- **WHAT THIS TASK INVOLVES**: How do the lines below between the ones holding "This screenshot has width=2567, height=1456." and "The height and width of the screenshot is (1410, 2576).", inclusive, read? Give them again exactly, with no other lines.

- **DATA FOR THIS TASK**:

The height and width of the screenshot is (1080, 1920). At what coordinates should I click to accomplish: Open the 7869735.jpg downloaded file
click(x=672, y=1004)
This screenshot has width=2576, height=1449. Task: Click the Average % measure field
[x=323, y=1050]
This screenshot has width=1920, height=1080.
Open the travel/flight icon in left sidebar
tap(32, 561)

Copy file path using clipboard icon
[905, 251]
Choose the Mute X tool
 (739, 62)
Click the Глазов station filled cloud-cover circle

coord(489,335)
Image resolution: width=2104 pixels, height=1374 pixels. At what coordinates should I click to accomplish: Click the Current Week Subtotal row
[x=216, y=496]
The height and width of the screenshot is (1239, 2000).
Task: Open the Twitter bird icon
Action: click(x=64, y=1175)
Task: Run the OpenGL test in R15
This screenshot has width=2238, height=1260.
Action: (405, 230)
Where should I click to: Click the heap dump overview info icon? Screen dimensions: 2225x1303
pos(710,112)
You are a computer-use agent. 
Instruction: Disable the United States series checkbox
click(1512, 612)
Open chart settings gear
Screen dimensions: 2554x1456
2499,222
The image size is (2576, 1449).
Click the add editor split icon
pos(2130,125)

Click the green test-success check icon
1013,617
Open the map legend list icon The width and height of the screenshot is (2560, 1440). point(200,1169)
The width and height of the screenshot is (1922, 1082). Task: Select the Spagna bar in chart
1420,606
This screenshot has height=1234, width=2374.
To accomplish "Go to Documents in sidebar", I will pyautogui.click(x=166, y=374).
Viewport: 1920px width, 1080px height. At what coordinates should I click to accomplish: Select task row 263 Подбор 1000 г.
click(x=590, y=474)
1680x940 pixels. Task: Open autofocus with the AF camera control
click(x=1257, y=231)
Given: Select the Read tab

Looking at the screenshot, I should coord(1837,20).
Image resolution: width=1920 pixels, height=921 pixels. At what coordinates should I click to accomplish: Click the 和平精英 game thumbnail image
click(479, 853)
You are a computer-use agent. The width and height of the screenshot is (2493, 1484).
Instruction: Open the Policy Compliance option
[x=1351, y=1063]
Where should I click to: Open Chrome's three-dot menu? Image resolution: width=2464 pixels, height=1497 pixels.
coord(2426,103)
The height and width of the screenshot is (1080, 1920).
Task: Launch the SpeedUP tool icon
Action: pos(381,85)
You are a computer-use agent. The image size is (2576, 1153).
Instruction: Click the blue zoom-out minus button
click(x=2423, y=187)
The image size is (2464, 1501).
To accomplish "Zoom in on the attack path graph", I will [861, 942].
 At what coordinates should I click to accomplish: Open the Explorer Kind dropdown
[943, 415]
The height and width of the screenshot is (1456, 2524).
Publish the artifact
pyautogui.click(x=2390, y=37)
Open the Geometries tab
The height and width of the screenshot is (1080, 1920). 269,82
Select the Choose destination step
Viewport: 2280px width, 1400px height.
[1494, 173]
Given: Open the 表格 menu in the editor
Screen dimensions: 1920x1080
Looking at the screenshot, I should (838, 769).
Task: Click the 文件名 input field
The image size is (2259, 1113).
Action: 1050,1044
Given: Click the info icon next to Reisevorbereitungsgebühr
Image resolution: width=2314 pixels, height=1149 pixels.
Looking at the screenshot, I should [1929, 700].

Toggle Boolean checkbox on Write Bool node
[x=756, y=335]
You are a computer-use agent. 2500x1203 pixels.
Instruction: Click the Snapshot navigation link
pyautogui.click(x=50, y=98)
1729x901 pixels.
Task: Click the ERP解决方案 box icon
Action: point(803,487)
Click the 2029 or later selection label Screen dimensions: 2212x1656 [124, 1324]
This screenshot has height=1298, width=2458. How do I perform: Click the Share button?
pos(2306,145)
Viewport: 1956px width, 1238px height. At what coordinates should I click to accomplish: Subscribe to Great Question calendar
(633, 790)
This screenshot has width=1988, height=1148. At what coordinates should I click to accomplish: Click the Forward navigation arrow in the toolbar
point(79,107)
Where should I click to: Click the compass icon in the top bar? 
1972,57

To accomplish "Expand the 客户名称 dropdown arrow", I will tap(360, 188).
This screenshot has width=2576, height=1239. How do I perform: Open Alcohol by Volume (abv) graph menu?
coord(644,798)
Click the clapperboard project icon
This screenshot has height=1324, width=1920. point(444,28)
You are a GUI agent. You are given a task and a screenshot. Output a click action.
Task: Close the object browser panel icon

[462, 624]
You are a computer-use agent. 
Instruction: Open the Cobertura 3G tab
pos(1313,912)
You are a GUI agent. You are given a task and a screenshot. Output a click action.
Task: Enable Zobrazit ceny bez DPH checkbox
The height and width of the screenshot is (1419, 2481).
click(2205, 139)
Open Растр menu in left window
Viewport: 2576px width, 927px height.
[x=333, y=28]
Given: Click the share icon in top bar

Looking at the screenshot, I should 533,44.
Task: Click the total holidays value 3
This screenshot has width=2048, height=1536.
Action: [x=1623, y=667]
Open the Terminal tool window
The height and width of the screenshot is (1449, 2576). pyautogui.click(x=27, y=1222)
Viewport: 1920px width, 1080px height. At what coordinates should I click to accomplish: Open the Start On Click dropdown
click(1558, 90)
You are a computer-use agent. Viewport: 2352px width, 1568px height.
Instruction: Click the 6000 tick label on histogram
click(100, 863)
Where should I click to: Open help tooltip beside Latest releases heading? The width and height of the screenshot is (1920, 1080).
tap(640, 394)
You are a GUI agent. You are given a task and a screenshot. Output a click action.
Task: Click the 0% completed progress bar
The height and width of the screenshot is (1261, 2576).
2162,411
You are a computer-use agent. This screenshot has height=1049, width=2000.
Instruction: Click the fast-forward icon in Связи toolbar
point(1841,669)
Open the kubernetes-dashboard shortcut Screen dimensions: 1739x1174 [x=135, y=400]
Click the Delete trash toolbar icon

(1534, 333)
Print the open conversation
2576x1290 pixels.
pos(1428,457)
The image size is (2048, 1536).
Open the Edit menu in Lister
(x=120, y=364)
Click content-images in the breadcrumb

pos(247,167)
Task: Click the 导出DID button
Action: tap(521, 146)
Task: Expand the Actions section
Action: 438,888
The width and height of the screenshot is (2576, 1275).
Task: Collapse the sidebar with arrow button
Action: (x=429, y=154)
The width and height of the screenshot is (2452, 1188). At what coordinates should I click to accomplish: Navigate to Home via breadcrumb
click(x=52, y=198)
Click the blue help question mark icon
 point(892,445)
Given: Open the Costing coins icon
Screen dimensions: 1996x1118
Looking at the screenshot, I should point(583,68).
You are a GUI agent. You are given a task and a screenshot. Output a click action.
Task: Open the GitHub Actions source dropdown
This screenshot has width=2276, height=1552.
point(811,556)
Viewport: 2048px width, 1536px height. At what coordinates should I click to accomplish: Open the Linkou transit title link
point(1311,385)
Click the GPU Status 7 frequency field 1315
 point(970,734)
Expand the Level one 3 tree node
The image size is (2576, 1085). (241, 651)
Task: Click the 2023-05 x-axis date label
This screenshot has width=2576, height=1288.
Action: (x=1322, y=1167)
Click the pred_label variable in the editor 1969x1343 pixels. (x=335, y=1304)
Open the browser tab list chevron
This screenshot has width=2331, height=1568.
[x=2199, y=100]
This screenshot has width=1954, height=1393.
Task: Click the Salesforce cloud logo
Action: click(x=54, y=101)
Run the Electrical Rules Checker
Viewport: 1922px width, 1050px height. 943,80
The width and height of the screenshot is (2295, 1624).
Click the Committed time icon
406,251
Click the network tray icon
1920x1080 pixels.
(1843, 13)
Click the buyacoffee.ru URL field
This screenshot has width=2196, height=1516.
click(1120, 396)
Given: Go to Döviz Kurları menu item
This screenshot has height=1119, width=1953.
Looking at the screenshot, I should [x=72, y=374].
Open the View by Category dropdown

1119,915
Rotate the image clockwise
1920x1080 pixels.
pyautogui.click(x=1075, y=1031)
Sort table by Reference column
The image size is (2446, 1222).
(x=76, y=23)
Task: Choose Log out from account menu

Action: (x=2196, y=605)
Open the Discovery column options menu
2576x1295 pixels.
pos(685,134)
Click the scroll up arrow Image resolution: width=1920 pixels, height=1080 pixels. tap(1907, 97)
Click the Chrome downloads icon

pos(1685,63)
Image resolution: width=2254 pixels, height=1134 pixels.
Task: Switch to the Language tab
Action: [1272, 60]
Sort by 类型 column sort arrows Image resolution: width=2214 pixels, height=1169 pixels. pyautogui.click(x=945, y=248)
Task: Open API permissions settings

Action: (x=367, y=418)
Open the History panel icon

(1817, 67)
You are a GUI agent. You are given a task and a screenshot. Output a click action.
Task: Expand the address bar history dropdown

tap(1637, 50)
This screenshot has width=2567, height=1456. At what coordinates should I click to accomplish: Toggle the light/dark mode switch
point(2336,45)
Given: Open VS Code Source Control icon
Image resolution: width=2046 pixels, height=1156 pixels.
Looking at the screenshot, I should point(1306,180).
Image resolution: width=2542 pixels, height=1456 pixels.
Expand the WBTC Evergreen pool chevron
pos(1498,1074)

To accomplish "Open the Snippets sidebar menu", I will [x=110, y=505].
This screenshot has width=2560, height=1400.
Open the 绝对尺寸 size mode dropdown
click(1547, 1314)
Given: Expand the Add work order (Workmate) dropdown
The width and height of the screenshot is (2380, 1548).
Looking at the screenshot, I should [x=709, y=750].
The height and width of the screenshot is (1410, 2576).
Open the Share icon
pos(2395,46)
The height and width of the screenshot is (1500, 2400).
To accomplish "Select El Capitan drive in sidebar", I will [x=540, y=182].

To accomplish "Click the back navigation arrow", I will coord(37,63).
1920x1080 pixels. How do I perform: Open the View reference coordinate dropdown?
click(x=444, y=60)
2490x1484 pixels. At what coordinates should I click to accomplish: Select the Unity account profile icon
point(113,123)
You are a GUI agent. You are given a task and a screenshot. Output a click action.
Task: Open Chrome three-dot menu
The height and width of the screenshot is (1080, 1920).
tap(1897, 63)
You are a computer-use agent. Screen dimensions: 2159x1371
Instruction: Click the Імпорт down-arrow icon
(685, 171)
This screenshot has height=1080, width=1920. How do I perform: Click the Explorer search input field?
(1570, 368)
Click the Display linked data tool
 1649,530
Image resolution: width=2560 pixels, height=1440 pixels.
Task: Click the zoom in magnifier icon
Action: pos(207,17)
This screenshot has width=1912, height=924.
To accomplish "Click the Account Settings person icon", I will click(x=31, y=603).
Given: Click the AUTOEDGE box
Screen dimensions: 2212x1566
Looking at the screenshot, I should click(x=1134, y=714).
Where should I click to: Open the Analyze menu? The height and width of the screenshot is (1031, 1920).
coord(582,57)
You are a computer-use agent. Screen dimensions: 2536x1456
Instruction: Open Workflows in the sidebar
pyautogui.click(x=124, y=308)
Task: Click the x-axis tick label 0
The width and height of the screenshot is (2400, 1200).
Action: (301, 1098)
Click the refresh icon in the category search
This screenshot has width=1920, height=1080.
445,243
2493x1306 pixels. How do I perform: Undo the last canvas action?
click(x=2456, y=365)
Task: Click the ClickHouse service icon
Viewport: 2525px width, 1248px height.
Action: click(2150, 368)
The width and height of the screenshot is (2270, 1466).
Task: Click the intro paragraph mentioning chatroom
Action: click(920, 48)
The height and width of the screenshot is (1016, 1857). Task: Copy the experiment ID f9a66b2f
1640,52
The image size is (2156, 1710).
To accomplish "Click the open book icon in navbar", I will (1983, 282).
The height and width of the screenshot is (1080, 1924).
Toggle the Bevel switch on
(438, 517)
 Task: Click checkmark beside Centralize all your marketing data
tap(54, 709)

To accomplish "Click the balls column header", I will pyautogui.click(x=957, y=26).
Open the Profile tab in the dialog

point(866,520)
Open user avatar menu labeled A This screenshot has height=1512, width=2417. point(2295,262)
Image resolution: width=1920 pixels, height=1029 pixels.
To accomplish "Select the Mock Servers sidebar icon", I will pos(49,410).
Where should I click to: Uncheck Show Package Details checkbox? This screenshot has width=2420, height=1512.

- **RESPONSE BELOW**:
This screenshot has width=2567, height=1456. At what coordinates should I click to accomplish: Toggle the light/dark mode switch
point(2336,45)
Given: Open VS Code Source Control icon
Image resolution: width=2046 pixels, height=1156 pixels.
Looking at the screenshot, I should point(1306,180).
Image resolution: width=2542 pixels, height=1456 pixels.
Expand the WBTC Evergreen pool chevron
pos(1498,1074)

To accomplish "Open the Snippets sidebar menu", I will [x=110, y=505].
This screenshot has width=2560, height=1400.
Open the 绝对尺寸 size mode dropdown
click(1547, 1314)
Given: Expand the Add work order (Workmate) dropdown
The width and height of the screenshot is (2380, 1548).
Looking at the screenshot, I should [x=709, y=750].
The height and width of the screenshot is (1410, 2576).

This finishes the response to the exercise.